There were then several strands of editing carried out after the data entry was completed.
A set of tables designed to identify missing, illegal or potentially incompatible values in the classificatory data was specified.
The development of the “Generate new records” program, described above, required extensive examination of the data. First, it was sometimes necessary to examine original questionnaires to obtain a better understanding of how households responded to certain questions, especially when the recorded responses were unexpected. Second, the development of some of the imputation functions implemented in the program required analysis of detailed data. Third, testing of the program required examination of data before and after transformation to ensure that the program was carrying out its intended functions. These and other more minor reasons for examining the data collectively also played an important editing function, even though it was unstructured from an editing point of view. Most of the editing actions flowing from this work are recorded in Queries.xls.
Outlier analysis is an important part of the editing process for household surveys. For the HIES, formal outlier analysis has largely been confined to examining households with very high income or expenditure. However, outliers were also detected during the processes described in the previous paragraphs.
Some obvious errors were fixed and missing data supplied manually at the time of the initial coding and checking of the questionnaires prior to the data entry stage. Similarly changes were made as a result of editing queries described in the previous section.
A more automated form of imputation was implemented for certain instances of missing data.
For those transactions recorded in diaries where a quantity was supplied without a value, a value was imputed on the basis of transactions in the same commodity in the same province/urban area. Consideration was given to imputing separately for each transaction type (purchases, own account production, gifts given, gifts received) but there is not sufficient data to use a cross classification of province/urban and transaction type. Examination of differences in unit values between provinces/urban areas and between transaction types showed greater differences between provinces/urban areas than between transaction types. Where there was no required data for a commodity in a particular province/urban area, the unit value from a similar province/urban area was used. Calculations are included in value and quantity by prov city 2.xls. Transaction values imputed in this way are flagged on the file by means of the “data source” variable.
For employees who did not report their gross wages and salaries, a value was imputed on the basis of the average wage/salary of other employees with the same industry and occupation codes and who reported their value. Where there were no other employees in the same category reporting wages/salary, the value for a similar industry and occupation code was used. Calculations are included in supporting file W&S 5.xls. Any imputed values were included in the transaction record for wage and salaries for the household concerned (there is only one aggregate record per household, which combines the wages and salaries of all members of the household).

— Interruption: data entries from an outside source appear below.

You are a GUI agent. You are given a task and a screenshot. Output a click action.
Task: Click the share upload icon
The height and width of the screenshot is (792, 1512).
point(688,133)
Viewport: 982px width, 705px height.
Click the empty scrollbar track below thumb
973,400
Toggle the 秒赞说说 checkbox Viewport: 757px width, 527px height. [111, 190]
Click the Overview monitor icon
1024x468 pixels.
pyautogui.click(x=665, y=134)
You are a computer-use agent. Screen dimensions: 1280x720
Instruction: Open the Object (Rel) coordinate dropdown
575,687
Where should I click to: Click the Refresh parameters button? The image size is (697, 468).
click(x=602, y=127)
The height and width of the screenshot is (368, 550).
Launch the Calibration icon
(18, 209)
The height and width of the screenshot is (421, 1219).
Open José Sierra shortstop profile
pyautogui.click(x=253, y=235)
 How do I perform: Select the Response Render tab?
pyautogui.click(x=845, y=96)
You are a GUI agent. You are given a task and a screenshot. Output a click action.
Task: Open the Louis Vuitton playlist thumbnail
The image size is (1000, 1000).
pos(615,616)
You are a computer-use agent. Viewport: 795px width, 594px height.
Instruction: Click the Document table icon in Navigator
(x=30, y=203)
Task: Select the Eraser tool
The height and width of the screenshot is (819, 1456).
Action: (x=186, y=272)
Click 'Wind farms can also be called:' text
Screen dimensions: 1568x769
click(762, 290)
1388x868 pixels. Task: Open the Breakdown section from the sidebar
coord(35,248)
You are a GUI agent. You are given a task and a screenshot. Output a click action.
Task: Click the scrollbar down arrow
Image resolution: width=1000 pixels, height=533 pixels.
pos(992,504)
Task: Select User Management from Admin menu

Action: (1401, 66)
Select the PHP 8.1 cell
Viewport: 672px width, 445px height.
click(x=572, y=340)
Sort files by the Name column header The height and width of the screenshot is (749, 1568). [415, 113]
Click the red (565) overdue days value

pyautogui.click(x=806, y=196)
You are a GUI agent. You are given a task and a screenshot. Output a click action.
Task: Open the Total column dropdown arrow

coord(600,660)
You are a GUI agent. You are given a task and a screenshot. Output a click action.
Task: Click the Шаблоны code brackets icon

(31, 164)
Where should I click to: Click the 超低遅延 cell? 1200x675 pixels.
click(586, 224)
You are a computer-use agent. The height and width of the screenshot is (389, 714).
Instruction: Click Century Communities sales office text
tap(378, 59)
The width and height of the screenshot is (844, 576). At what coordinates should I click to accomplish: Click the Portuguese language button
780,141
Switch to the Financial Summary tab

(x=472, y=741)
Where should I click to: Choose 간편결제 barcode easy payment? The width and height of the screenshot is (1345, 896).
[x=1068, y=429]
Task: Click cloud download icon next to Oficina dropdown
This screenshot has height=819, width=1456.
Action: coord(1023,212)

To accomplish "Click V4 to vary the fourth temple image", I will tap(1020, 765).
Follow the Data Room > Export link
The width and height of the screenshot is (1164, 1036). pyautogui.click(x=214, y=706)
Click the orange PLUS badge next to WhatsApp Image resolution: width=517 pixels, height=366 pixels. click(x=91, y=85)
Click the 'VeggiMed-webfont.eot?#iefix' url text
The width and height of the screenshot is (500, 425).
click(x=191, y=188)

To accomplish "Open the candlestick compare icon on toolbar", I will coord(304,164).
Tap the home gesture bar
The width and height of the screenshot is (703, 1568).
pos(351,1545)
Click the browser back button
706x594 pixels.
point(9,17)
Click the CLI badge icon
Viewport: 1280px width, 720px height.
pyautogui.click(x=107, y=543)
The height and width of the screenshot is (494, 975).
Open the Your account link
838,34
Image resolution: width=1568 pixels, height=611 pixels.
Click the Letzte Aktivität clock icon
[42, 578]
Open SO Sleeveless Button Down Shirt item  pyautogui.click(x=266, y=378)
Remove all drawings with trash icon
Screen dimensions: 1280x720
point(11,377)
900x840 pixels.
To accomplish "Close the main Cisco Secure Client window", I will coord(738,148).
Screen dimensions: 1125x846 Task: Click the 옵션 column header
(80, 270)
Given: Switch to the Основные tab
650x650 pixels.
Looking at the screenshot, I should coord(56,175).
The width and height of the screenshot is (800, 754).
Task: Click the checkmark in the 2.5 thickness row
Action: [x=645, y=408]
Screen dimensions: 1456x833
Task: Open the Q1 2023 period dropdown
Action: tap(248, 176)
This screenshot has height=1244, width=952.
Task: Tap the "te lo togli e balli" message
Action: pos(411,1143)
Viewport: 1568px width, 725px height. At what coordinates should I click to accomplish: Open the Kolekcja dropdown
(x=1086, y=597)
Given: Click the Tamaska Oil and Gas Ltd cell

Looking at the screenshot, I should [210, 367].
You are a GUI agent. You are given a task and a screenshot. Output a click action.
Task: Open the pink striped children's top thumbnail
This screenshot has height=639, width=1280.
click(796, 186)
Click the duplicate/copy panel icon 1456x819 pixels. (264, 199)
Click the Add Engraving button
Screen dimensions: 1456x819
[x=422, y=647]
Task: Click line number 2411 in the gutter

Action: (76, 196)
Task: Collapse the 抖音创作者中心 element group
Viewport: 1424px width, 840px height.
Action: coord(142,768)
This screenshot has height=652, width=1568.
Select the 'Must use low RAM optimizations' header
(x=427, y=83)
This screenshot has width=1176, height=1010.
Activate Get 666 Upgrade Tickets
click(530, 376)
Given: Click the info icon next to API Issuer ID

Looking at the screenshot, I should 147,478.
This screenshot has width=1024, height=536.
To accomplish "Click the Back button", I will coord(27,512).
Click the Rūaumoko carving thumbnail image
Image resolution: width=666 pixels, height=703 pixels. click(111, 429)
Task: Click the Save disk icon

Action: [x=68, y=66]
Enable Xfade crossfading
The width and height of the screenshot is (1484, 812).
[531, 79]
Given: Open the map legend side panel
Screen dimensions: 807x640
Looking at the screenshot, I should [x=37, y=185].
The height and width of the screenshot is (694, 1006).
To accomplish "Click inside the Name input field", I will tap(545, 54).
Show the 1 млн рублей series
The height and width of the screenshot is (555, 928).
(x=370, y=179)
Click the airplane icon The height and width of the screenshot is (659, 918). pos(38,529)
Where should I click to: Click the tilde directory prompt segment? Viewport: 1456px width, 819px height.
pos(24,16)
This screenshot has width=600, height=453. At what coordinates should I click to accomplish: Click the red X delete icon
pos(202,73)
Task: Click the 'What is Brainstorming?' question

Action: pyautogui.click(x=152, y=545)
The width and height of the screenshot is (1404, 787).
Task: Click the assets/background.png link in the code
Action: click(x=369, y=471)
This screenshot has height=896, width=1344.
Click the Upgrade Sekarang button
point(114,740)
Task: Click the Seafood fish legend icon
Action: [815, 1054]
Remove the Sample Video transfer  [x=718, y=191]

If any component is imputed, the whole transaction is flagged as imputed. However, the imputed value is not included in the PERSON record.
For households that own their own dwelling (including those with a loan or mortgage) but who did not estimate the potential rental value of their dwelling in the household questionnaire, a value was imputed on the basis of the average for other dwellings in the same enumeration area. Potential rental values are not included in aggregate income or expenditure and therefore there are no transaction records for these values. Rather they are stored in the dwelling characteristic and tenure records. The imputed values are NOT flagged as imputed (because these values are not recorded as transactions, and no other record structure had been set up to record the values as imputed). Calculations of imputed values are included in dwelling tenure.xls, which can also be used to identify the households for which values were imputed.
The data entry system was developed in CSPro, which requires the captured data to be stored in a complex record structur.. In essence, the data from each page of each questionnaire is stored in a separate record, and each of those records has to have all its variables unique to itself.
13 Pc's were used for data entry with 13 data entry operators three males and 10 females. A program was developed to accommodate first and second entry (Double entry).
The Act only specify the confidentiality of information but do not mention anything about public accessibility. Currently the Statistical Act is under review and still under review for the past five years.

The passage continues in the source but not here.